Problem description:
Leave every image out, and return the rest of the data word for word.

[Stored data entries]
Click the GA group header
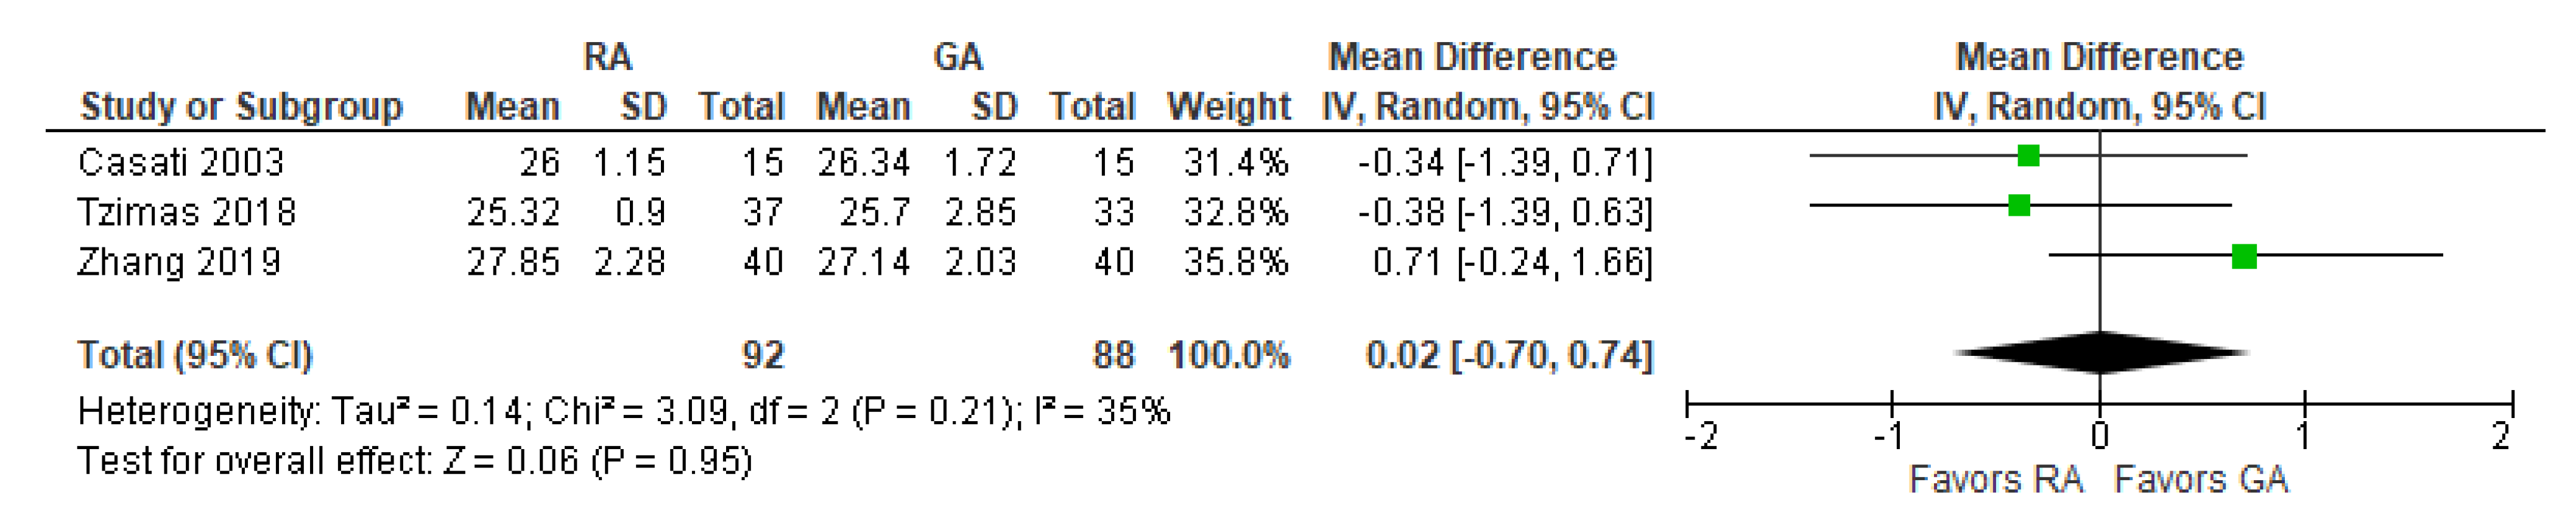The height and width of the screenshot is (532, 2576). [x=958, y=57]
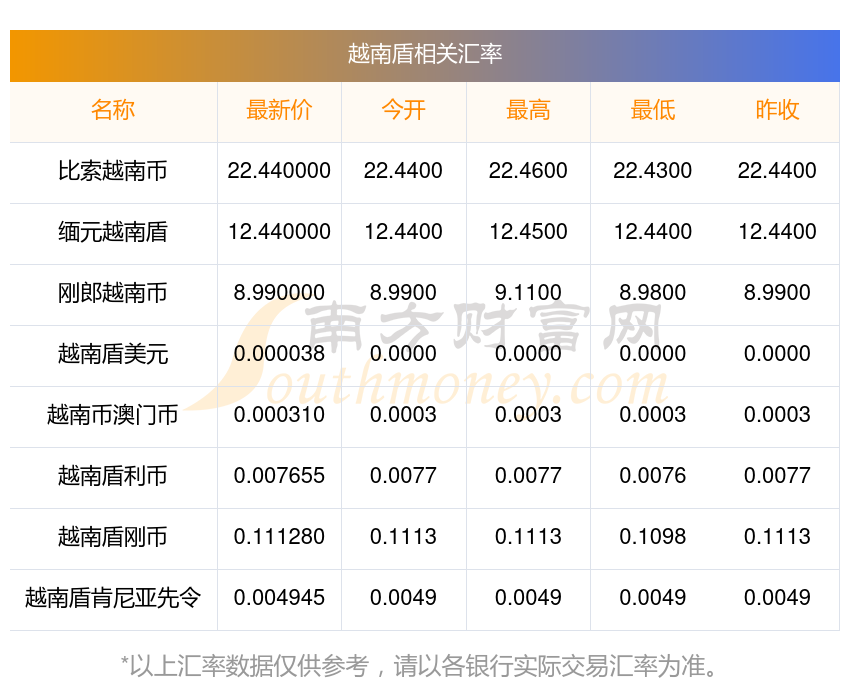Screen dimensions: 850x698
Task: Click the 今开 column header
Action: point(403,110)
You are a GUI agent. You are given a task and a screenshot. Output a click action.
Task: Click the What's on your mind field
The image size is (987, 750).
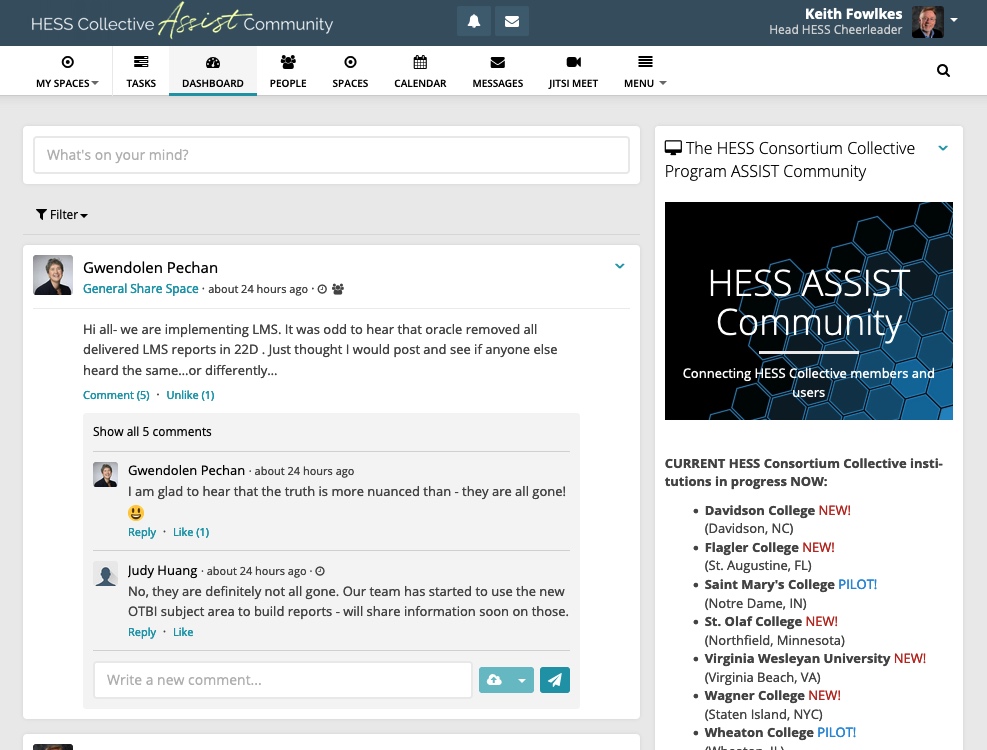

Expected answer:
Click the GA group header
The height and width of the screenshot is (532, 2576). [x=958, y=57]
Screen dimensions: 850x698
Task: Click the 今开 column header
Action: point(403,110)
You are a GUI agent. You are given a task and a screenshot. Output a click action.
Task: Click the What's on your mind field
The image size is (987, 750).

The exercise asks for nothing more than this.